Background

In the initial version of our paper, we included Clean Water Act data for all 50 states, DC, and Puerto Rico. However, upon publication we were alerted to the fact that 13 states had data issues impacting the accuracy of the Clean Water Act data. These states include Iowa, Kansas, Michigan, Missouri, Nebraska, North Carolina, Ohio, Pennsylvania, Vermont, Washington, West Virginia, Wisconsin, and Wyoming. The exact issue varies from state to state, but in general it means that these states appear to have far more Clean Water Act permittees in Significant Noncompliance than there actually are (see https://echo.epa.gov/resources/echo-data/known-data-problems for an up to date description of all known data issues with Enforcement and Compliance History Online data). To ensure that we did not misrepresent the level of Clean Water Act Significant Noncompliance in these states, we have corrected our article by removing these states from the Clean Water Act portion of our analysis. Furthermore, we have now added a series of sensitivity tests where we estimate the scope of Clean Water Act Significant Noncompliance and model the injustice associated with elevated levels of this issue under two additional scenarios. The first includes all counties in the 50 states, DC, and Puerto Rico—the two non-state entities with available data—and is the same as our initially published version of this paper; and the second replaces the counties lost when dropping problem states by duplicating the top and bottom 20% of counties in the remaining pool of counties when problem states are removed. This duplication allowed us to generate plausible estimates of the overall scope of the issue by making the assumption that the removed counties (which were equal to 40% of the remaining counties) were split between very high or very low levels of Significant Noncompliance.

All results for the portions of our paper on incomplete plumbing and Safe Drinking Water Act Serious Violators are unchanged. Although we did not alter our analysis of Safe Drinking Water Act data, it should be noted that the EPA does report an unspecified number of inaccuracies and underreporting issues in their data for drinking water, as well as a small number of community water systems in Washington that may be inaccurate—which we did not note in our initial manuscript. These issues for Washington do not rise to the level of a “Primary Data Alert” and we thus elected to retain Washington for that portion of our analysis. To acknowledge these issues, we edited our Methods section and note that our analysis of Safe Drinking Water Act data reflects drinking water quality “as reported by the EPA” in August of 2020, which may contain some inaccuracies.

Results

When we compare our corrected results with our original results/first sensitivity test scenario, our national estimates of the number of permittees in Significant Noncompliance are, unsurprisingly, impacted. When we remove the 13 issue states, our estimate of the number of permittees in Significant Noncompliance drops from 21,035 to 9457. Similarly, the percent of Clean Water Act permittees in Significant Noncompliance drops from 6.01 to 3.37% and the average percent of permittees in Significant Noncompliance drops from 9.00 to 6.23%. Although the number of counties with greater than 1% of Clean Water Act permittees in Significant Noncompliance drops from 2178 to 1455, the percent of counties with elevated levels of this issue only drops from 67.91 to 64.32%. When we map this issue, the regionality of the issue is not noticeably altered except for the fact that we now cannot assess Clean Water Act Significant Noncompliance in 13 states.

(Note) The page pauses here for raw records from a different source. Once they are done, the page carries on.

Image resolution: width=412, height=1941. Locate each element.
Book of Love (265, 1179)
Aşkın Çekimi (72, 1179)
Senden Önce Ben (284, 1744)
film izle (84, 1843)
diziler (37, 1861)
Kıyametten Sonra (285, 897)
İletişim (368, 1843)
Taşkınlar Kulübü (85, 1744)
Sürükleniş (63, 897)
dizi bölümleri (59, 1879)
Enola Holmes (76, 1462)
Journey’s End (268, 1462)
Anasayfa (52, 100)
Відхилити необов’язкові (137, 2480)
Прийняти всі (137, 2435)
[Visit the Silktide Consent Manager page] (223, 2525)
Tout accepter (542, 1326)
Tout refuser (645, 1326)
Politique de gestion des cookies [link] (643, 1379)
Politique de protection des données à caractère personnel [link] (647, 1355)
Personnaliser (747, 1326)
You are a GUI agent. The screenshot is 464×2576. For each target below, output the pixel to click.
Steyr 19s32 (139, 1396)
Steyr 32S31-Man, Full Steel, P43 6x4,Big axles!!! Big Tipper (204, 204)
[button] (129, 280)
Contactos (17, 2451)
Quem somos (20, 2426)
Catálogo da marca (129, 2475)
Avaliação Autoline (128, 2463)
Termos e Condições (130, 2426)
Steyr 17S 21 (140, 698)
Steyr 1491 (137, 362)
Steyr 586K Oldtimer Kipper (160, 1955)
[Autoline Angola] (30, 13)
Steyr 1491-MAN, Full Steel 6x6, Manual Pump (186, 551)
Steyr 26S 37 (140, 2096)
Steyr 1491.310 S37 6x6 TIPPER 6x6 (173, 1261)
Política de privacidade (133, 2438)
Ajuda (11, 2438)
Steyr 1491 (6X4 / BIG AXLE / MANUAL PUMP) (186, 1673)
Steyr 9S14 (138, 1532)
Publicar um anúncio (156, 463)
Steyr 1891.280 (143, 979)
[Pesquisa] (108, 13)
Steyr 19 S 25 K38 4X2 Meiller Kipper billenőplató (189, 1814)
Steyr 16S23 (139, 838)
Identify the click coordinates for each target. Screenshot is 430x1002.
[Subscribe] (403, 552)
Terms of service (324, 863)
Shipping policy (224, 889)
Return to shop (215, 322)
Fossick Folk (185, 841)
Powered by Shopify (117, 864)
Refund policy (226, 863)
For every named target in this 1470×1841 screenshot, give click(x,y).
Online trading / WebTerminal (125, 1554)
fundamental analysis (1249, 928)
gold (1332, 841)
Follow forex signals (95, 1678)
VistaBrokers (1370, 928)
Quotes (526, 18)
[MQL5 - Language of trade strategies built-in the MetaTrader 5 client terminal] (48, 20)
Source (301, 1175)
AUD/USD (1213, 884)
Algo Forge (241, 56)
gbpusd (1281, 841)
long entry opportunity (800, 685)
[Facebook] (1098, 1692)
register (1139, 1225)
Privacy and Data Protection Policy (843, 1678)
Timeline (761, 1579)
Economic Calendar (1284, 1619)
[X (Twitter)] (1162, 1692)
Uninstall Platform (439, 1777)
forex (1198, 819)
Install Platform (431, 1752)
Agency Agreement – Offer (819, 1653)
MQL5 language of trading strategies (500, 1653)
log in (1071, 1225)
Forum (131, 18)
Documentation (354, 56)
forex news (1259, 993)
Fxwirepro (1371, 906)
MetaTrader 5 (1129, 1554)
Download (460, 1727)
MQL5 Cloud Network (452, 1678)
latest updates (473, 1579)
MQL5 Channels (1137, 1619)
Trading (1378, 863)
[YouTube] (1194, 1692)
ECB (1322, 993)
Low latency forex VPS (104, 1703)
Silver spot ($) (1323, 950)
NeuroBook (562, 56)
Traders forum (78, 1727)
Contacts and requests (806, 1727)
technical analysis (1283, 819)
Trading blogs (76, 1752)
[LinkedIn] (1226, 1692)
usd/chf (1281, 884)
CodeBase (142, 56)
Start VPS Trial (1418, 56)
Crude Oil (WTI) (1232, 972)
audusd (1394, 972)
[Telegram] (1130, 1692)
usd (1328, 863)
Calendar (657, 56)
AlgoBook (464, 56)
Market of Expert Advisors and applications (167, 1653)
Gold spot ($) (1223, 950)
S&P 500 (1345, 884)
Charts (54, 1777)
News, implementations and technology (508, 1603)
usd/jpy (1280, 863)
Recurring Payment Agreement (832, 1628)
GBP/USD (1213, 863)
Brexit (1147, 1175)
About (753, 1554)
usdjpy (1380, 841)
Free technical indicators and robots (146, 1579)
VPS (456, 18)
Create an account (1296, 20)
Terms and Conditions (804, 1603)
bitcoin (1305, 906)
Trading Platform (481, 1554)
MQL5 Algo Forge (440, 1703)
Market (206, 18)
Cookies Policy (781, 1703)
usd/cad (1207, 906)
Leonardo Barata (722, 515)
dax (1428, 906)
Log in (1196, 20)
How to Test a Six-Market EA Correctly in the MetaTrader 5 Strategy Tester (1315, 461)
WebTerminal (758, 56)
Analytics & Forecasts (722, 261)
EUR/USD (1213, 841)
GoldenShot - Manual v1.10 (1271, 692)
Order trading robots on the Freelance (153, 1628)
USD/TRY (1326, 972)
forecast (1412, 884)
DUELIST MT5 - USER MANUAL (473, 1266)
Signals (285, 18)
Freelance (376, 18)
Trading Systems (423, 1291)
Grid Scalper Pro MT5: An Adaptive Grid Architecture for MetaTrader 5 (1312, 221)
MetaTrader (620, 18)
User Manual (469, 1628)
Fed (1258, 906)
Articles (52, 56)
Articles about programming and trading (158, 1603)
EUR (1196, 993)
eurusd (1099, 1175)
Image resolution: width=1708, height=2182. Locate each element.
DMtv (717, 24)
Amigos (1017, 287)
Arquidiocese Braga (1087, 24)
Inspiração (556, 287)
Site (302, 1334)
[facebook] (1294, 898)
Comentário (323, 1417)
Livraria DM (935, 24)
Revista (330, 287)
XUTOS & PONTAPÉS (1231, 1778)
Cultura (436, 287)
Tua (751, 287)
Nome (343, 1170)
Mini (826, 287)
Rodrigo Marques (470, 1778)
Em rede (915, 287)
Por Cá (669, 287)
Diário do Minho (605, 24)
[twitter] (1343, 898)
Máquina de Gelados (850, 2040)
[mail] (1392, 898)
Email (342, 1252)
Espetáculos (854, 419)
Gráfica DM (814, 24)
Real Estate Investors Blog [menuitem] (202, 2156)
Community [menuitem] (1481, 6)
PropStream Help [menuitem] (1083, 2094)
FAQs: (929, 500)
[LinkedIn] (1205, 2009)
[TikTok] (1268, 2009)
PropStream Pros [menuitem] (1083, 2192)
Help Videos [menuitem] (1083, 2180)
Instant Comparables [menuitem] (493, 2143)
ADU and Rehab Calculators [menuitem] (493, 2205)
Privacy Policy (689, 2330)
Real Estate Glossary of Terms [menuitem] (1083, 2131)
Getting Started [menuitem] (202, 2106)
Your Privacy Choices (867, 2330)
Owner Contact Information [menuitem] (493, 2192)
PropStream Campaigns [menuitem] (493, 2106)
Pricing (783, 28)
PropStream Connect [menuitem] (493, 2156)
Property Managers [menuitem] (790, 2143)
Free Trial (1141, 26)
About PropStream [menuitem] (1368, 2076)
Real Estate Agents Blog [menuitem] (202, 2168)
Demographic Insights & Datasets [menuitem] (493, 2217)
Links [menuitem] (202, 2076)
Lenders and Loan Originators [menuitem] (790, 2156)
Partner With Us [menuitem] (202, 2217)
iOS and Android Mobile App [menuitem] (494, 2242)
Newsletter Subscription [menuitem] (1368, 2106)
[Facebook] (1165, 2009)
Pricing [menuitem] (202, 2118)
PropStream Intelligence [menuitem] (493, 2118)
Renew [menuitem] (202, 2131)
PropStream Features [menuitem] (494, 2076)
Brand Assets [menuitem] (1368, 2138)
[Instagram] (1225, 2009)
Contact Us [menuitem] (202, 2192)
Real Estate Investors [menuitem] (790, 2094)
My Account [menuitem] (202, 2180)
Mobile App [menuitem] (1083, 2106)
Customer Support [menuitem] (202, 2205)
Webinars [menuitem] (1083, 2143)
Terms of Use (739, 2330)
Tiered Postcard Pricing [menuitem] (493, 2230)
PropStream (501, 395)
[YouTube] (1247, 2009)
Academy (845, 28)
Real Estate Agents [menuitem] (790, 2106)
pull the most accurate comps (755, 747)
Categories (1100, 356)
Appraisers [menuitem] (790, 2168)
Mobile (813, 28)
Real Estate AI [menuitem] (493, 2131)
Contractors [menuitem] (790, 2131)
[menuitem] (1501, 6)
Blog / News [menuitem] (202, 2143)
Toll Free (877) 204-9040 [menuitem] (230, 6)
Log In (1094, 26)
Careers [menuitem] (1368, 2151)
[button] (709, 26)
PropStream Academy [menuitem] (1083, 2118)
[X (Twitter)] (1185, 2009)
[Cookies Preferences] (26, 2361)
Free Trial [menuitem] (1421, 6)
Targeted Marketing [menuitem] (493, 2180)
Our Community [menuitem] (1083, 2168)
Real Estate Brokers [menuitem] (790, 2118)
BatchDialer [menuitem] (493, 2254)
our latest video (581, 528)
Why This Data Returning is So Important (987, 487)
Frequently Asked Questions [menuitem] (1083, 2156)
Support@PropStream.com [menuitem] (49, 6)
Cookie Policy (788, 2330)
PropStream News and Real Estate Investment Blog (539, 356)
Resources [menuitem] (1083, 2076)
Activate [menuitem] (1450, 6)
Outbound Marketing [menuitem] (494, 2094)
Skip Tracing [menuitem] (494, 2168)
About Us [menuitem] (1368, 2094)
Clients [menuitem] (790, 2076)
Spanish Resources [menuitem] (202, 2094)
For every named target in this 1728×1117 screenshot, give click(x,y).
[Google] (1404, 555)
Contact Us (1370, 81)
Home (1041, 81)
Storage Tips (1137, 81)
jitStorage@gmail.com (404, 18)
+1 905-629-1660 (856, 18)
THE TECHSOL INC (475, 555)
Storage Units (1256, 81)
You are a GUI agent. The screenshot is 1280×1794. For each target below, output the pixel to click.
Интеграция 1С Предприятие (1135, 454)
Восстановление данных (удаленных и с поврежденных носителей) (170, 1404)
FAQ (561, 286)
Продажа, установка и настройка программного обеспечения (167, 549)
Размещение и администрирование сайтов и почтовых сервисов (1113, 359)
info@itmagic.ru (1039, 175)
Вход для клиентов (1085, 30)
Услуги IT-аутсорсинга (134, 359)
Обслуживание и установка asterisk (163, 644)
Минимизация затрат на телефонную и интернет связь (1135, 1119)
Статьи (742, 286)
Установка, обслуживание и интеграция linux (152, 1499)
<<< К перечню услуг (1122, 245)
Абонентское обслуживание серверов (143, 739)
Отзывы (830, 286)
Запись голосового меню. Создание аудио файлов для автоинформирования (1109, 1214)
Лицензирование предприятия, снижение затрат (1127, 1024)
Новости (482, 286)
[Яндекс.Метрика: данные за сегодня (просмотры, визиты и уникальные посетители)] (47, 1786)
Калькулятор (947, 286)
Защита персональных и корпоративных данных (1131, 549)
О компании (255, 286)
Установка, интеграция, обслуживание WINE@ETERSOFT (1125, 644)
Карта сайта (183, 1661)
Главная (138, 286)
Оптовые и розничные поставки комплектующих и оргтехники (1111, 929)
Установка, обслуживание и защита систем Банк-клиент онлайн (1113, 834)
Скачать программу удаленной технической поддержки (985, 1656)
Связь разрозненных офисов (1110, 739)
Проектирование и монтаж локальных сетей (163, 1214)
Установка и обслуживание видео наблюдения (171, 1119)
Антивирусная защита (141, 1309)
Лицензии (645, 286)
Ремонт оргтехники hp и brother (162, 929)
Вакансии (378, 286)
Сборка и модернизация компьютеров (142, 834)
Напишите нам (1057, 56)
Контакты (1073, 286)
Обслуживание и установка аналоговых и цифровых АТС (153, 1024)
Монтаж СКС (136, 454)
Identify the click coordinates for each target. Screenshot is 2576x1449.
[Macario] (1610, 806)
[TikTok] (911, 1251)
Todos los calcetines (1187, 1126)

When we compare our corrected results with our second scenario where we duplicate cases, the differences are not as stark as they were when using the complete EPA data. For example, the total percent of permittees in violation only rises from 3.37 to 3.87% and the percent of counties with elevated levels of Clean Water Act Significant Noncompliance actually dropped from 64.32 to 59.81%. This result, wherein the increase between the primary estimates and the duplication estimates are not as stark as between the primary estimates and the estimates with all EPA data included, is in line with expectations since the majority of the data issues noted by the EPA are cases where there is overreporting of Significant Noncompliance.

Our models of elevated levels of Clean Water Act Significant Noncompliance—meaning greater than 1% of permittees in Significant Noncompliance—do not appreciably change when we remove the 13 issue states, nor when we conduct the duplication analysis (Fig. 1). The only notable changes are that percent Latino/a is statistically significant at p < 0.05 in the pure descriptive model of the primary results and not in the results with all counties included; and percent without a high school diploma is significant and percent Latino/a is not in the full model of the duplication results. These changes highlight the dubious nature of the threshold of p < 0.05, as the p values of these coefficients were very near the 0.05 threshold. For example, in the original paper the p value for Latino/a was 0.073 in the descriptive model and in the corrected paper it is now 0.018. This threshold effect is visually demonstrated in Fig. 1, where we compare the results between all three specifications. As can be seen, the modeling results, and subsequent takeaways are not impacted by the removal of the 13 issue states or the replacement of missing counties via duplication.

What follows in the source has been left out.